Re: Visual Studio - popular, but a painful
Posted: Mon Feb 03, 2014 11:40 am
by impaktor
Sorry, I just couldn't help myself when I saw the title of the topic. :)
Re: Visual Studio - popular, but a painful
Posted: Mon Feb 03, 2014 6:18 pm
by lwho
Sorry for being late to the party ;) (locked me out of the forum, by changing the email address, and not receiving the re-activation mail).
impaktor wrote:Emacs.
I would recommend eclipse with emacs key bindings (no kidding, that's what I'm using since switching from emacs). No, just use what you like.
robn wrote:If that sometimes means a slightly different implementation of something to support quirks of the platform, that's fine too.

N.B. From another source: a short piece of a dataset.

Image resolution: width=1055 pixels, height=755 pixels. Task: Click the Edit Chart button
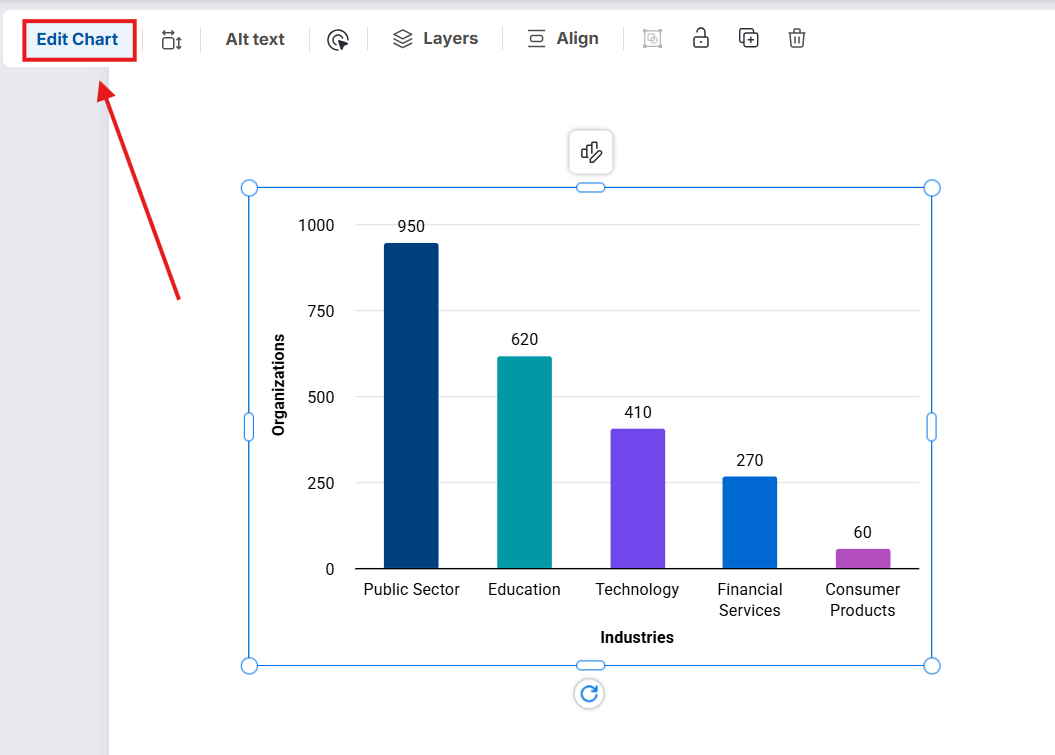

If only they would support a decent set of C++11 features (*mumbling*), and if only the compiler would run under Wine, so we (Linux users) could test if our code compiles under Windows as well.
FluffyFreak wrote:in that case I will profile it
I can do the same for gcc-4.8 under Linux 64 bit, if you want. Should I just use gprof or is the internal profiling code preferable (and if so, how do I use it)?
And as I said on github, just call them Max and Moritz^H^H^H^H^H^H Min ;) *)
*) If you did not understand the joke, it refers to a famous German humorous story by Wilhelm Busch from the 19th century.
Re: Visual Studio - popular, but a painful
Posted: Mon Feb 03, 2014 6:43 pm
by lwho
Just one little addition: Returning by value and returning by reference still has a little semantic difference:
When returning by value, the type must have an accessible copy constructor (even if the compiler optimizes the copy away, it must still be there), which returning by reference does not require. Though, I don't think this is really a problem. If we really wanted to take a maximum of -say- two RefCounteds, we could still use std::max just for that.